Le Liberland, est ce que l’on appelle un micro-État auto-proclamé. Situé en Europe, le Liberland a tout de l’Etat folklorique, car il n’est pas reconnu par la Communauté internationale. Cependant, il inquiète de nombreux pays, comme la France, car il commercialise des passeports en son nom. Les services de police français, ont alerté la police aux frontières (PAF) du commerce de passeports diplomatiques.

Petite présentation, la République du Liberland est un micro-État créé en 2015 dans les Balkans, sur les rives du Danube entre la Serbie et la Croatie. Ce ne sont, que quelques kilomètres de terres frontalières, qu’aucun pays ne réclame vraiment. En fait, la Croatie et la Serbie se heurtent à un problème de droit, posé par un différend frontalier. C’est là, que Vit Jedlicka, un entrepreneur tchèque a décidé d’établir “une société où les honnêtes citoyens peuvent prospérer sans lois, sans règlements ni impôts d’État inefficaces et contraignants”. La devise du pays est “Vivre et laisser vivre”. Tout le monde, a bien compris que nous sommes dans une démarche largement libertaire, particulièrement utopiste, qui doit son salut qu’à la faculté de rester discrète et de gêner personne ou presque. La micronation, n’est reconnue par aucun membre des Nations Unies. Cependant, le Liberland établit des relations avec un Etat similaire, le Somaliland, un Etat autoproclamé en Somalie depuis 1991.

Seulement voilà, la liberté, c’est bien, mais comme toute nation, le Liberland a besoin d’argent. C’est certainement pour cela, que les services de police ont repéré depuis plusieurs semaines un drôle de manège à l’aéroport de Belgrade.

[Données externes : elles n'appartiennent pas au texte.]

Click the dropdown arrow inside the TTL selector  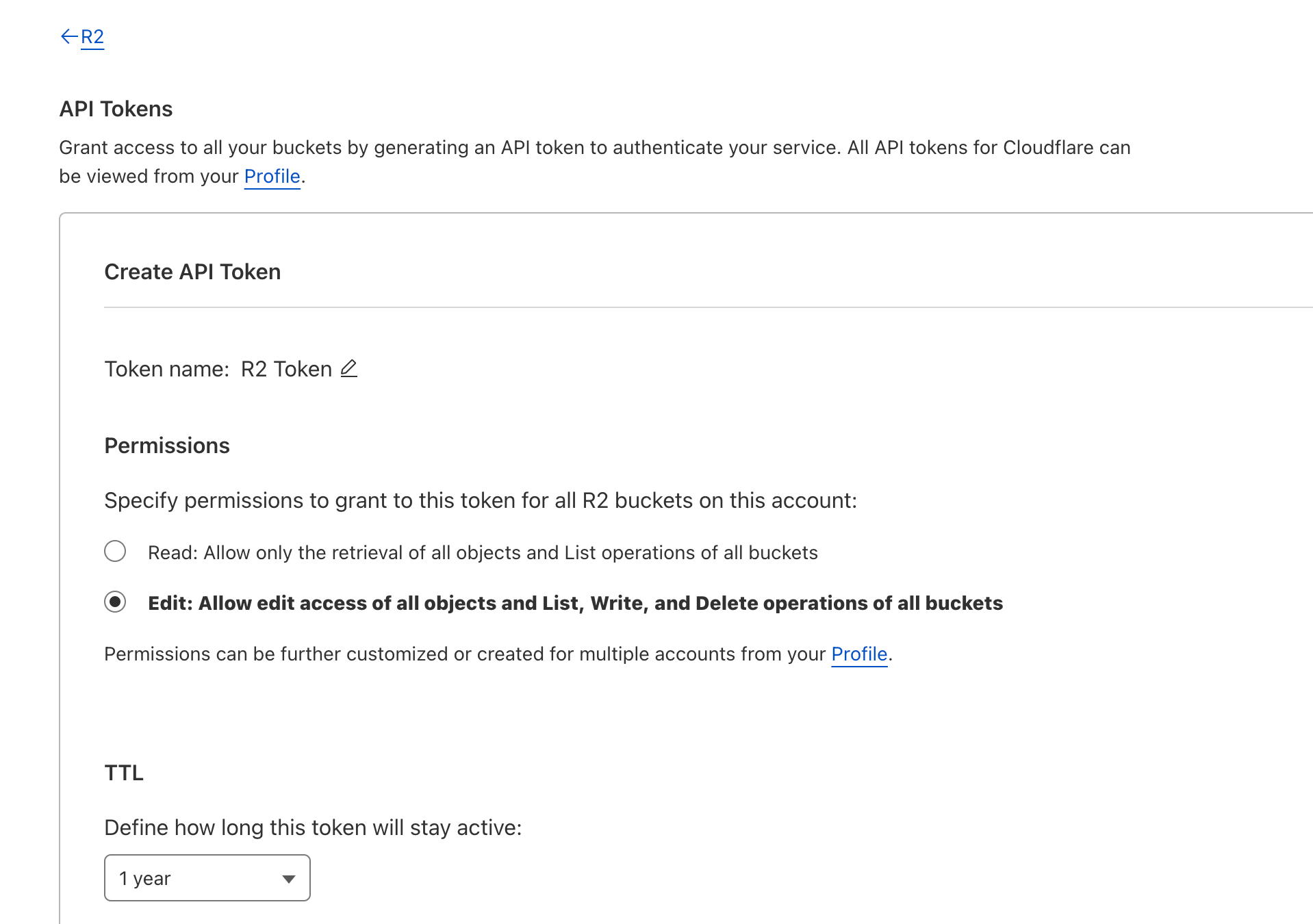coord(288,878)
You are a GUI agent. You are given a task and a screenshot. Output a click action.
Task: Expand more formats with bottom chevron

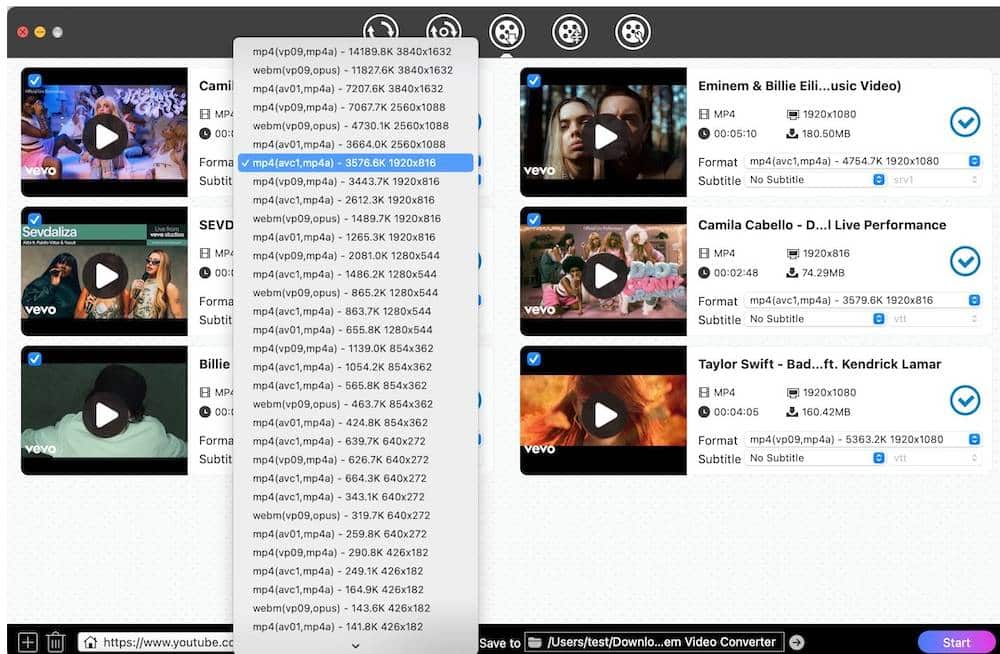pyautogui.click(x=355, y=646)

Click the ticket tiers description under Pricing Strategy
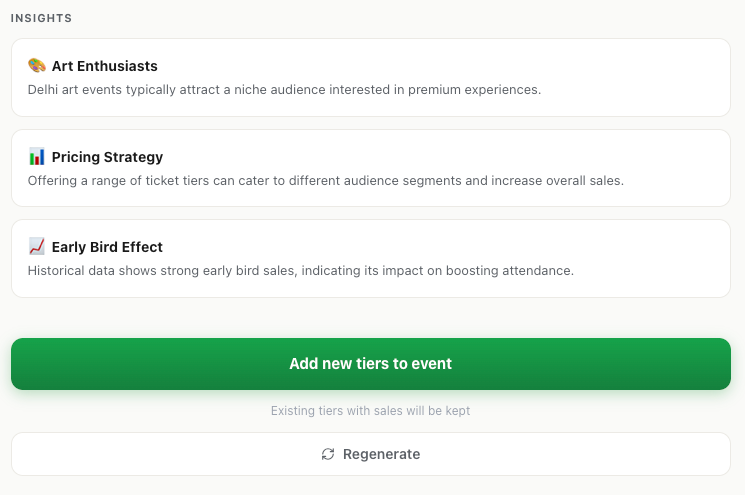325,181

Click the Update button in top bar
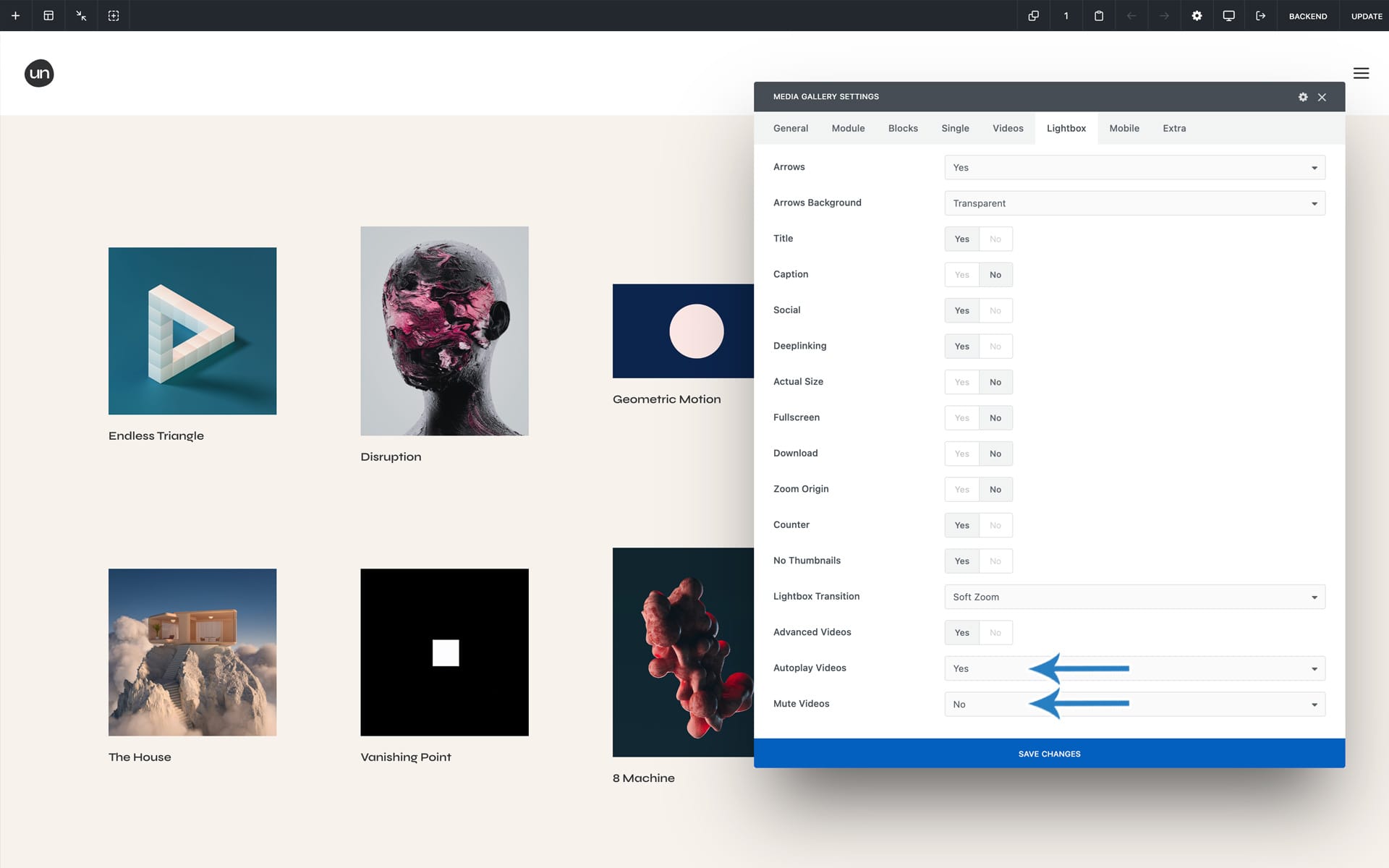1366,16
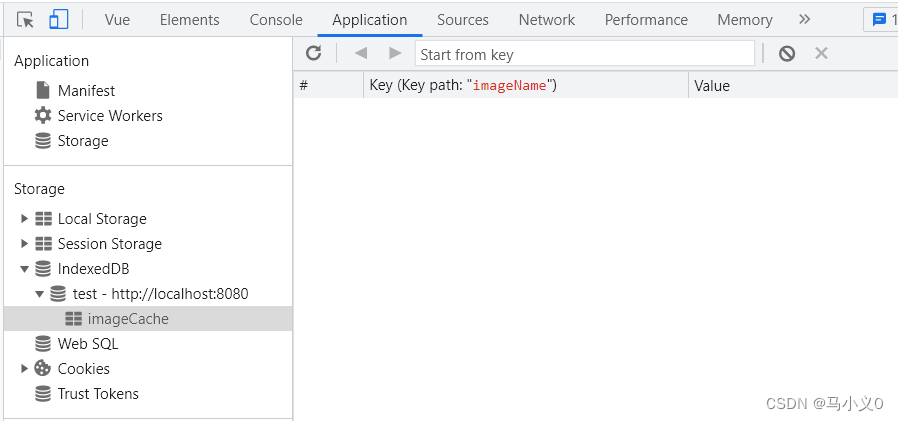The width and height of the screenshot is (898, 421).
Task: Click the Start from key field
Action: pos(584,54)
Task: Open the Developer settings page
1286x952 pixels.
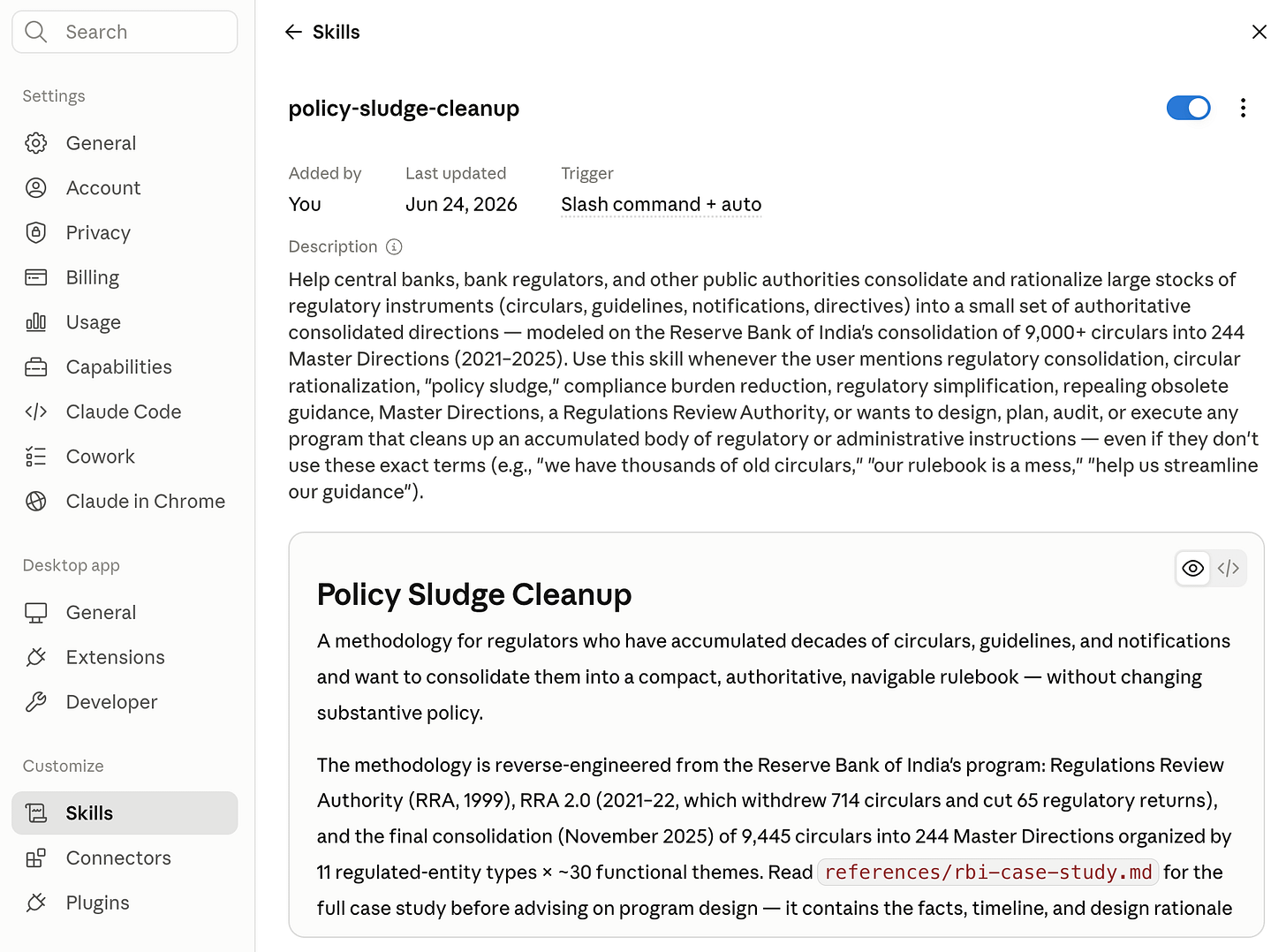Action: (125, 702)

Il s’agit de l’arrivée de plus en plus de ressortissants indiens en possession de passeports diplomatiques de la “République libre du Liberland”. A priori, il serait assez facilement possible de se procurer ce passeport moyennant bien sûr la modique somme de 4 300 euros payables en bitcoins.

Le problème, c’est qu’une fois qu’un individu a acheté son passeport, si on le laisse entrer dans l’espace Schengen, les choses se compliquent. Du coup, il est clairement stipulé, que l’entrée en France est interdite aux “ressortissants” du Liberland. Ces documents administratifs sont considérés, comme fantaisistes et donc non reconnus par la France.

A priori, les personnes susceptibles d’être en possession d’un passeport de ce type, sont prioritairement en provenance d’Israël, du Liban, et de la Turquie. Selon le document du Groupe d’analyse et de suivi des affaires d’immigration (Gasai), le Liberland a reçu un demi-million de demandes de citoyenneté, dont 100 000 du Moyen-Orient et 18 000 des États-Unis.